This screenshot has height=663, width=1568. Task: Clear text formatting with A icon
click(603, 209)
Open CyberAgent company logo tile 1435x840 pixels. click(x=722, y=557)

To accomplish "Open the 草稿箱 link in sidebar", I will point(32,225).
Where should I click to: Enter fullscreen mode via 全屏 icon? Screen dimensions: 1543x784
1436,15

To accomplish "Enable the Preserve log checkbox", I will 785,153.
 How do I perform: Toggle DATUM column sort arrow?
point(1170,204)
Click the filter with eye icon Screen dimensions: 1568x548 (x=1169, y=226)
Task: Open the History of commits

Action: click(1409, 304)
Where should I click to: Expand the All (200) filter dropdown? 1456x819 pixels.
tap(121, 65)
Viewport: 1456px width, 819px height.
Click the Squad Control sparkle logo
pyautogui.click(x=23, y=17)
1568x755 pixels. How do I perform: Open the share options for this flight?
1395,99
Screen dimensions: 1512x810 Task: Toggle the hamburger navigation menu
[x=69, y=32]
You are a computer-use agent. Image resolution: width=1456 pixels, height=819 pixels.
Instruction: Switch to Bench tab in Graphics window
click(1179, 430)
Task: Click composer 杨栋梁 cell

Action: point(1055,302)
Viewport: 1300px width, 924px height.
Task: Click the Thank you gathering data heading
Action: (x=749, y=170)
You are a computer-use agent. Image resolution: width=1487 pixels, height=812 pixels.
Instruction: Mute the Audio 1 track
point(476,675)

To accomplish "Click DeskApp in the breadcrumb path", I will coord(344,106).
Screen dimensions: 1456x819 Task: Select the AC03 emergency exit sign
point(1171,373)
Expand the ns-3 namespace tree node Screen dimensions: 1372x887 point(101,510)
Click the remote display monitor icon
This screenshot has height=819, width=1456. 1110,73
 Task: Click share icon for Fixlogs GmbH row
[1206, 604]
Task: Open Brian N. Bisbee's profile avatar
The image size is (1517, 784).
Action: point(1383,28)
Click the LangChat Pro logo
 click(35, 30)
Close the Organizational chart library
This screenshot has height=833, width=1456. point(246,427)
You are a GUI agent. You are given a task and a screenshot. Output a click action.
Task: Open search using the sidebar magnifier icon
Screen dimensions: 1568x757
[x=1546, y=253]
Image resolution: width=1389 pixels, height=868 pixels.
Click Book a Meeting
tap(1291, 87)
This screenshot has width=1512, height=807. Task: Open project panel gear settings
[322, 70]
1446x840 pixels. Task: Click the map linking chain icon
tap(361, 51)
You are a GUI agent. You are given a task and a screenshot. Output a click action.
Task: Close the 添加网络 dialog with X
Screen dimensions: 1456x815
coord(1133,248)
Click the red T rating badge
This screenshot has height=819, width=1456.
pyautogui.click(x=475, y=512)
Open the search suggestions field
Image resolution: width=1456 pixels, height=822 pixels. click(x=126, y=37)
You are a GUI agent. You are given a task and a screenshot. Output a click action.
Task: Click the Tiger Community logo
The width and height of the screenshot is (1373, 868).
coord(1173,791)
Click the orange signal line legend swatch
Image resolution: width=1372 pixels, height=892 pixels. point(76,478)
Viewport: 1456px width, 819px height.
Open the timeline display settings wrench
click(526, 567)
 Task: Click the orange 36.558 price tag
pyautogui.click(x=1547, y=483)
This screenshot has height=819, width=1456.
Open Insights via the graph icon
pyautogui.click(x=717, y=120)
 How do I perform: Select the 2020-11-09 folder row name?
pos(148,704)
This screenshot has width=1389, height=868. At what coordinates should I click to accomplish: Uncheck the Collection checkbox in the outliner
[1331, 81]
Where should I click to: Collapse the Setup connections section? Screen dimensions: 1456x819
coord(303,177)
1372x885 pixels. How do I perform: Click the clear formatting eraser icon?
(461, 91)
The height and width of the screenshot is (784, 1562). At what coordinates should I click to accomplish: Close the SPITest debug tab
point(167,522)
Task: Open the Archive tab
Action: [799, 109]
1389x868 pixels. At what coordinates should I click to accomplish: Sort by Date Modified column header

------------------------------------------------------------

### WHAT THE TASK REQUIRES
With nothing left out, copy the data above exactly.

### SOLVED PROBLEM
This screenshot has height=663, width=1568. Task: Clear text formatting with A icon
click(603, 209)
Open CyberAgent company logo tile 1435x840 pixels. click(x=722, y=557)

To accomplish "Open the 草稿箱 link in sidebar", I will point(32,225).
Where should I click to: Enter fullscreen mode via 全屏 icon? Screen dimensions: 1543x784
1436,15

To accomplish "Enable the Preserve log checkbox", I will 785,153.
 How do I perform: Toggle DATUM column sort arrow?
point(1170,204)
Click the filter with eye icon Screen dimensions: 1568x548 (x=1169, y=226)
Task: Open the History of commits

Action: click(1409, 304)
Where should I click to: Expand the All (200) filter dropdown? 1456x819 pixels.
tap(121, 65)
Viewport: 1456px width, 819px height.
Click the Squad Control sparkle logo
pyautogui.click(x=23, y=17)
1568x755 pixels. How do I perform: Open the share options for this flight?
1395,99
Screen dimensions: 1512x810 Task: Toggle the hamburger navigation menu
[x=69, y=32]
You are a computer-use agent. Image resolution: width=1456 pixels, height=819 pixels.
Instruction: Switch to Bench tab in Graphics window
click(1179, 430)
Task: Click composer 杨栋梁 cell

Action: point(1055,302)
Viewport: 1300px width, 924px height.
Task: Click the Thank you gathering data heading
Action: (x=749, y=170)
You are a computer-use agent. Image resolution: width=1487 pixels, height=812 pixels.
Instruction: Mute the Audio 1 track
point(476,675)

To accomplish "Click DeskApp in the breadcrumb path", I will coord(344,106).
Screen dimensions: 1456x819 Task: Select the AC03 emergency exit sign
point(1171,373)
Expand the ns-3 namespace tree node Screen dimensions: 1372x887 point(101,510)
Click the remote display monitor icon
This screenshot has height=819, width=1456. 1110,73
 Task: Click share icon for Fixlogs GmbH row
[1206, 604]
Task: Open Brian N. Bisbee's profile avatar
The image size is (1517, 784).
Action: point(1383,28)
Click the LangChat Pro logo
 click(35, 30)
Close the Organizational chart library
This screenshot has height=833, width=1456. point(246,427)
You are a GUI agent. You are given a task and a screenshot. Output a click action.
Task: Open search using the sidebar magnifier icon
Screen dimensions: 1568x757
[x=1546, y=253]
Image resolution: width=1389 pixels, height=868 pixels.
Click Book a Meeting
tap(1291, 87)
This screenshot has width=1512, height=807. Task: Open project panel gear settings
[322, 70]
1446x840 pixels. Task: Click the map linking chain icon
tap(361, 51)
You are a GUI agent. You are given a task and a screenshot. Output a click action.
Task: Close the 添加网络 dialog with X
Screen dimensions: 1456x815
coord(1133,248)
Click the red T rating badge
This screenshot has height=819, width=1456.
pyautogui.click(x=475, y=512)
Open the search suggestions field
Image resolution: width=1456 pixels, height=822 pixels. click(x=126, y=37)
You are a GUI agent. You are given a task and a screenshot. Output a click action.
Task: Click the Tiger Community logo
The width and height of the screenshot is (1373, 868).
coord(1173,791)
Click the orange signal line legend swatch
Image resolution: width=1372 pixels, height=892 pixels. point(76,478)
Viewport: 1456px width, 819px height.
Open the timeline display settings wrench
click(526, 567)
 Task: Click the orange 36.558 price tag
pyautogui.click(x=1547, y=483)
This screenshot has height=819, width=1456.
Open Insights via the graph icon
pyautogui.click(x=717, y=120)
 How do I perform: Select the 2020-11-09 folder row name?
pos(148,704)
This screenshot has width=1389, height=868. At what coordinates should I click to accomplish: Uncheck the Collection checkbox in the outliner
[1331, 81]
Where should I click to: Collapse the Setup connections section? Screen dimensions: 1456x819
coord(303,177)
1372x885 pixels. How do I perform: Click the clear formatting eraser icon?
(461, 91)
The height and width of the screenshot is (784, 1562). At what coordinates should I click to accomplish: Close the SPITest debug tab
point(167,522)
Task: Open the Archive tab
Action: [799, 109]
1389x868 pixels. At what coordinates should I click to accomplish: Sort by Date Modified column header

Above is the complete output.